Dari Wikisumber bahasa Indonesia, perpustakaan bebas

Seorang nakhoda yang berpengalaman cukup, yang mengemudikan kapal, yang kuat dan baru juga mesti menentukan keadaan pelayaran lebih dahulu sebelum bertolak dari pelabuhan.

Topan yang mengancam di waktu depan, bisa menyebabkan kapal itu menunda perjalanannya atau juga memukul kembali atau membelokkan pelayarannya ke kiri-kanannya, bahkan juga memukul kembali ataupun menenggelamkan kapal itu.

Syukurlah kalau nakhodanya berpengalaman lama serta mengetahui karang dan gerakan udara di lautan yang ditempuh, kini ataupun di hari depan.

Tetapi tiadalah dunia akan mendapat kemajuan seperti sekarang kalau semua nakhoda tidak mau berangkat sebelum keadaan udara laut dan cuaca sungguh diketahui lebih dahulu.

Colombus tidak akan sampai ke Amerika kalau ia bergantung pada pengetahuan yang sudah pasti, yang sudah diuji kebenarannya saja. Dia akan berbalik setengah pelayaran setelah menemui mara bahaya kalau ia cuma bergantung kepada teorinya ahli bumi Toscanelli saja. Semangat adventure, mencoba-coba sesuatu yang mengandung bahaya mautpun mesti dilakukan. Berbahagialah suatu negara dan masyarakatnya yang mempunyai semangat adventure itu.
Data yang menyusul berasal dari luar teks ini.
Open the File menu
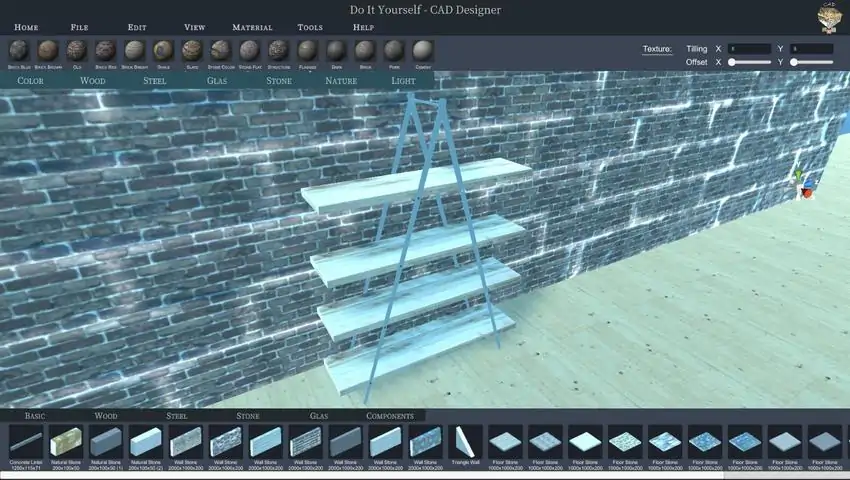This screenshot has height=480, width=850. pyautogui.click(x=79, y=27)
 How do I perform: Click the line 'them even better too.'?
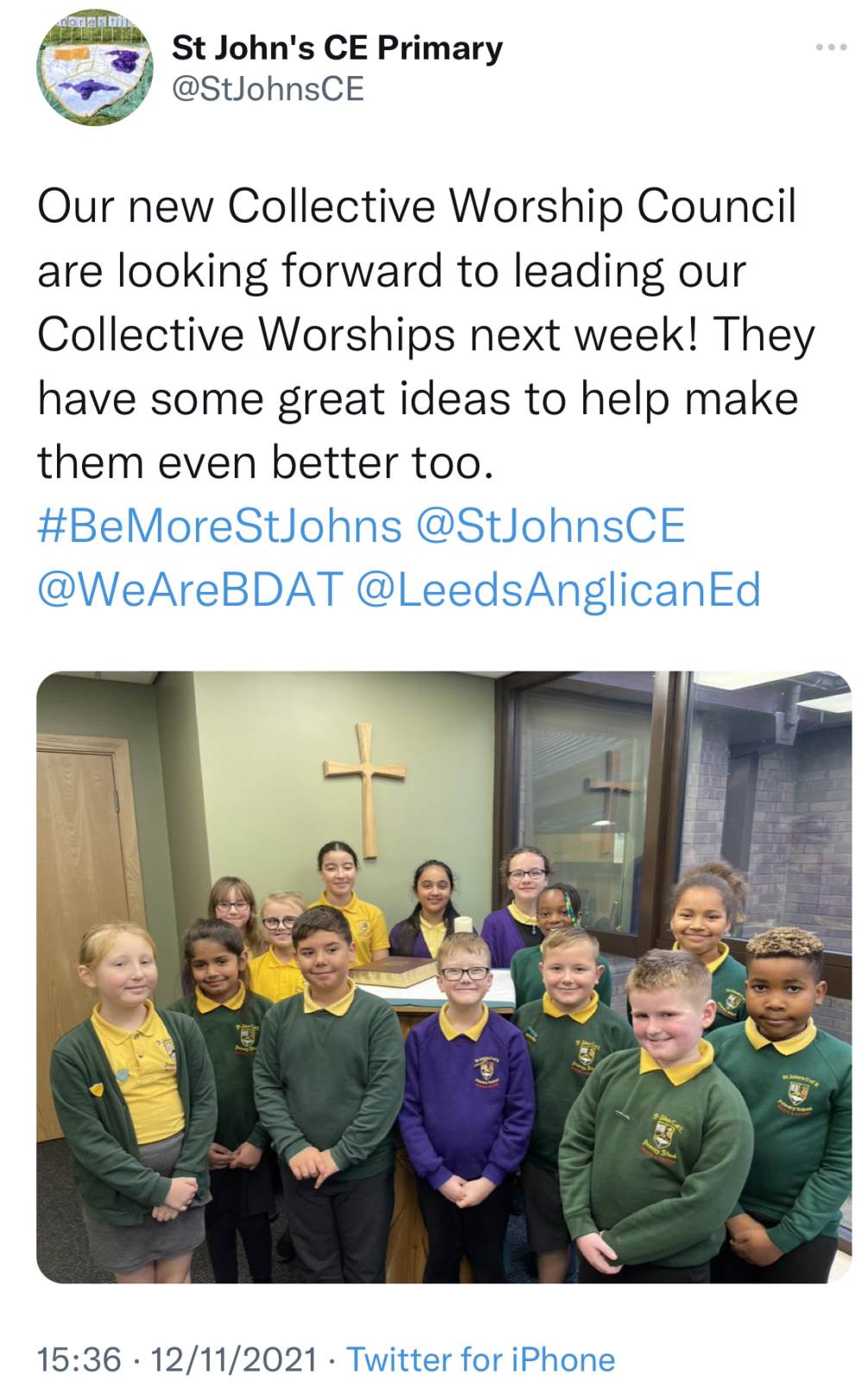tap(266, 463)
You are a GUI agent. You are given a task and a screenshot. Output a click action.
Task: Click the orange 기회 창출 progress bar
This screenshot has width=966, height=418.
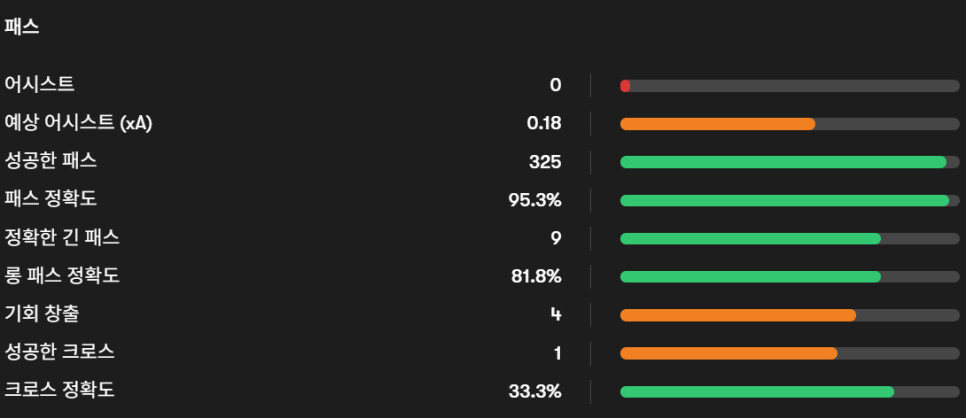(737, 315)
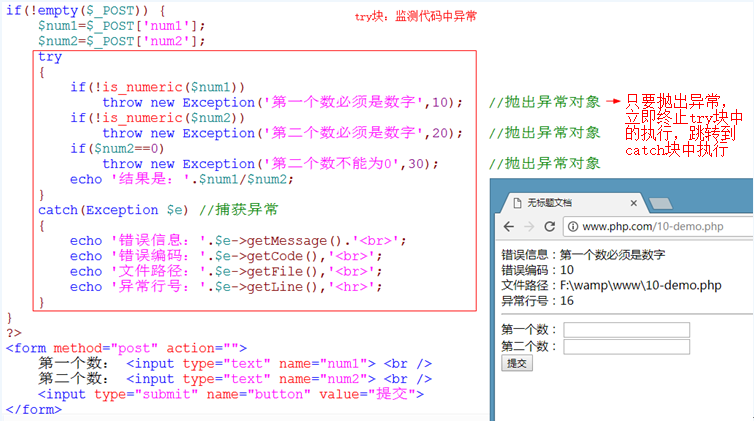Close the 无标题文档 tab
The height and width of the screenshot is (421, 754).
tap(635, 201)
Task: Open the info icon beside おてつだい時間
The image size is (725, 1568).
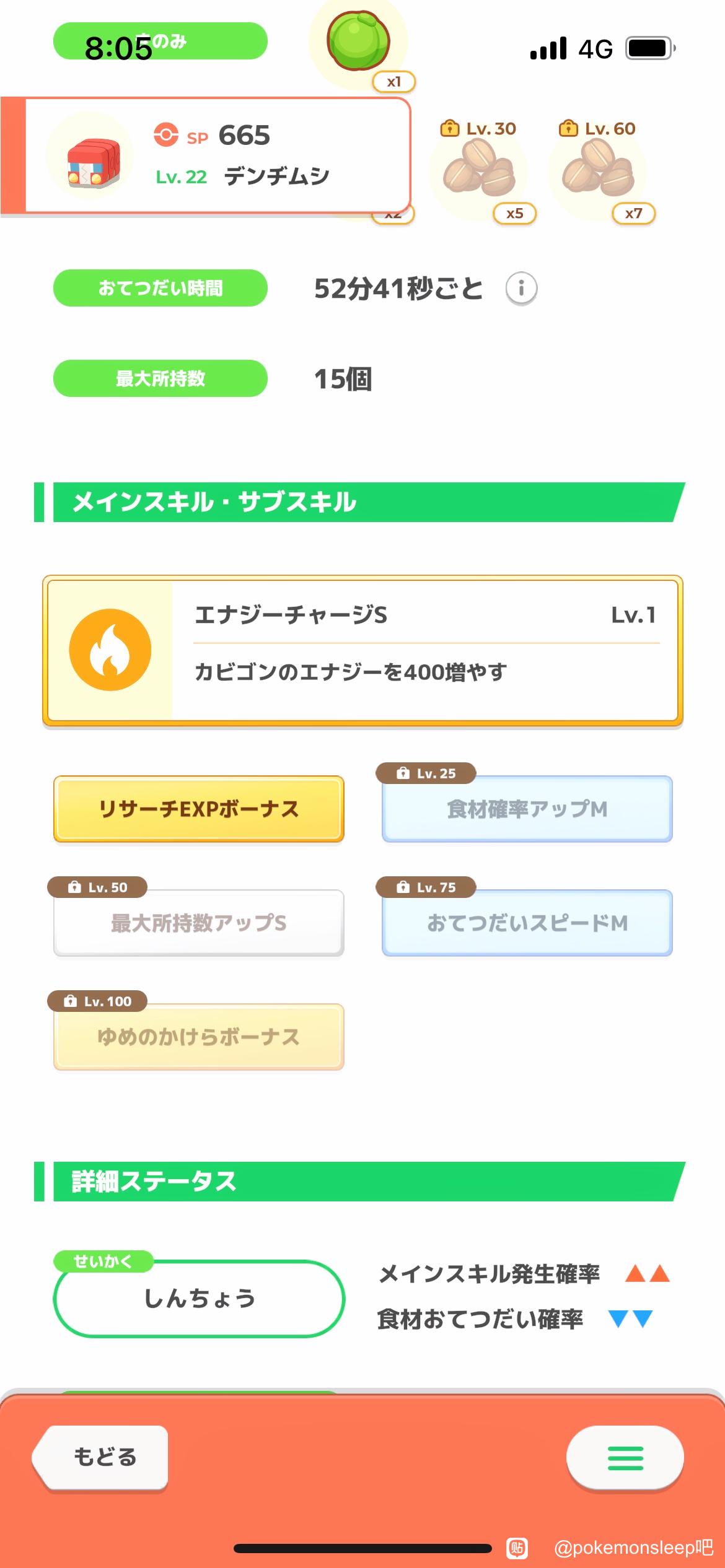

Memang lebih dari 50% kemajuan masyarakat kita ditebus oleh jiwa yang bersemangat adventure itu, dalam semua lapangan hidup, politik, ekonomi, militer, bahkan semua cabang ilmu.

Dalam revolusi Indonesia sekarang banyak jalan yang belum kita ketahui. Semua jalan ke depan masihasinglah buat kita. Berjalan ke depan berarti adventure, percobaan yang mungkin membawa maut. Perjalanan yang pasti cuma perjalanan ke belakang, yakni kembali ke jalan yang kita jalani 350 tahun belakangan ini. Artinya ini kembali mencari jalan penjajahan, kembali menjadi budak jajahan…..berkhianat kepada turunan sekarang dan anak cucu. Inilah saja sekarang jalan yang pasti terang.

Bahwasanya perjalanan masyarakat kita terutama berarti perjalanan politik ekonomi sebagai garis besarnya. Garis besar dalam politik-ekonomi kita sebagai haknya masyarakat Indonesia, dalam dunia penuh pertentangan ini, mungkin bertentangan dengan garis besarnya politik-ekonomi negara lain ialah negara kapitalis. Mungkin garis besar kita terpaksa memutar dari garis besar politik-ekonominya negara lain, mungkin mem-viaduci atau menyelundupi ke bawah satu terowongan.

Bagaimanapun juga ahli politik ekonomilah yang berhak menentukan garis besar dalam perjalanan politik-ekonomi masyarakat Indonesia dalam revolusi sekarang ini.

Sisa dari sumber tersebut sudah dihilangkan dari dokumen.